[[ Supplied records open ]]

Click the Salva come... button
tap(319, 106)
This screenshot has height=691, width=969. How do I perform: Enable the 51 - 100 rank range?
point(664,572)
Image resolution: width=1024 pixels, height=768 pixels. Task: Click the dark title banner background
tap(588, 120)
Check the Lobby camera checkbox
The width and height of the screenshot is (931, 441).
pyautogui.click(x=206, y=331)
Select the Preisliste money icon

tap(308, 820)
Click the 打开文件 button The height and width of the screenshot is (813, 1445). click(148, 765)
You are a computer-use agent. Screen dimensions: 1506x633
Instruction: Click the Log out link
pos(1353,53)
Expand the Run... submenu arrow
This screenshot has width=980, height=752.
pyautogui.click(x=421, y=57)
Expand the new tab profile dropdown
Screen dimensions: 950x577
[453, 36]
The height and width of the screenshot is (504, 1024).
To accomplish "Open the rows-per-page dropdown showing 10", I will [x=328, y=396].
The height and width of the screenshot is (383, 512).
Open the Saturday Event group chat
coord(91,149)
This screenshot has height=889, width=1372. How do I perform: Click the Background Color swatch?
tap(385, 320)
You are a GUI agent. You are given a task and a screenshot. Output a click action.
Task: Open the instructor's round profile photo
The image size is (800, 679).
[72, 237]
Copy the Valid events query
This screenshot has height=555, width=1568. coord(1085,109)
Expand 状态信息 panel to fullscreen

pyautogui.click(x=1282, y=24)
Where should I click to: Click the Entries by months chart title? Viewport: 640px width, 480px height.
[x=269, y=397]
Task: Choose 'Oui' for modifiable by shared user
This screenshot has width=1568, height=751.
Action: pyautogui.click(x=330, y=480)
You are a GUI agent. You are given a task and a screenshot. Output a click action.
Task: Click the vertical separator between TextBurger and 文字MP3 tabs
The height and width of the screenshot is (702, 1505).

[[ Supplied records closed ]]

◆ Problem statement
From the first line to the last, reproduce the data exactly.

◆ Exercise output
Click the Salva come... button
tap(319, 106)
This screenshot has height=691, width=969. How do I perform: Enable the 51 - 100 rank range?
point(664,572)
Image resolution: width=1024 pixels, height=768 pixels. Task: Click the dark title banner background
tap(588, 120)
Check the Lobby camera checkbox
The width and height of the screenshot is (931, 441).
pyautogui.click(x=206, y=331)
Select the Preisliste money icon

tap(308, 820)
Click the 打开文件 button The height and width of the screenshot is (813, 1445). click(148, 765)
You are a computer-use agent. Screen dimensions: 1506x633
Instruction: Click the Log out link
pos(1353,53)
Expand the Run... submenu arrow
This screenshot has width=980, height=752.
pyautogui.click(x=421, y=57)
Expand the new tab profile dropdown
Screen dimensions: 950x577
[453, 36]
The height and width of the screenshot is (504, 1024).
To accomplish "Open the rows-per-page dropdown showing 10", I will [x=328, y=396].
The height and width of the screenshot is (383, 512).
Open the Saturday Event group chat
coord(91,149)
This screenshot has height=889, width=1372. How do I perform: Click the Background Color swatch?
tap(385, 320)
You are a GUI agent. You are given a task and a screenshot. Output a click action.
Task: Open the instructor's round profile photo
The image size is (800, 679).
[72, 237]
Copy the Valid events query
This screenshot has height=555, width=1568. coord(1085,109)
Expand 状态信息 panel to fullscreen

pyautogui.click(x=1282, y=24)
Where should I click to: Click the Entries by months chart title? Viewport: 640px width, 480px height.
[x=269, y=397]
Task: Choose 'Oui' for modifiable by shared user
This screenshot has width=1568, height=751.
Action: pyautogui.click(x=330, y=480)
You are a GUI agent. You are given a task and a screenshot. Output a click action.
Task: Click the vertical separator between TextBurger and 文字MP3 tabs
The height and width of the screenshot is (702, 1505).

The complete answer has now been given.